ASSIGNMENT ▸ Pictures excluded, please transcribe exactly the lines from the one with "Click the Clear all link" through the end of the records below, and nothing more.

EXERCISE DATA ▸
——
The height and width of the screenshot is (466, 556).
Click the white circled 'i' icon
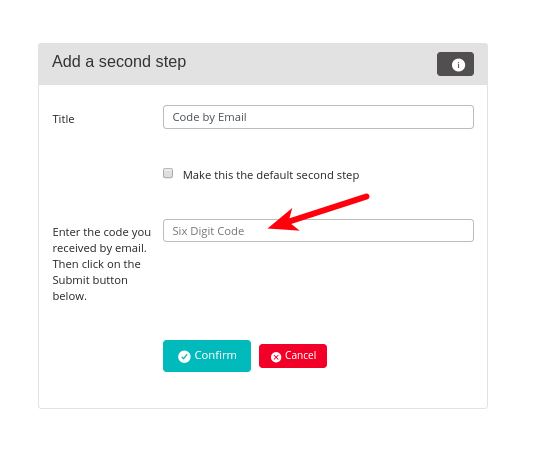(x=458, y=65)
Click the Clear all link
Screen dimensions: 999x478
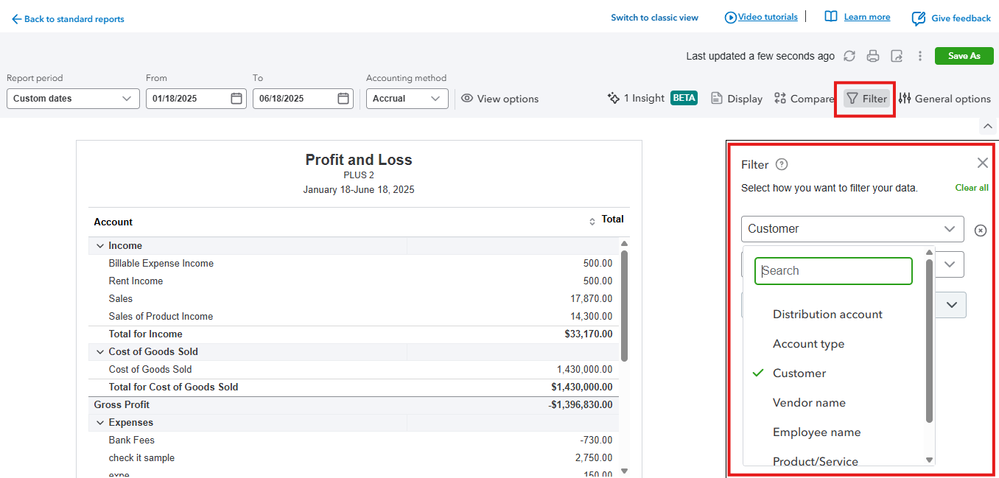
——
TASK OUTPUT ▸
Click the Clear all link
Screen dimensions: 999x478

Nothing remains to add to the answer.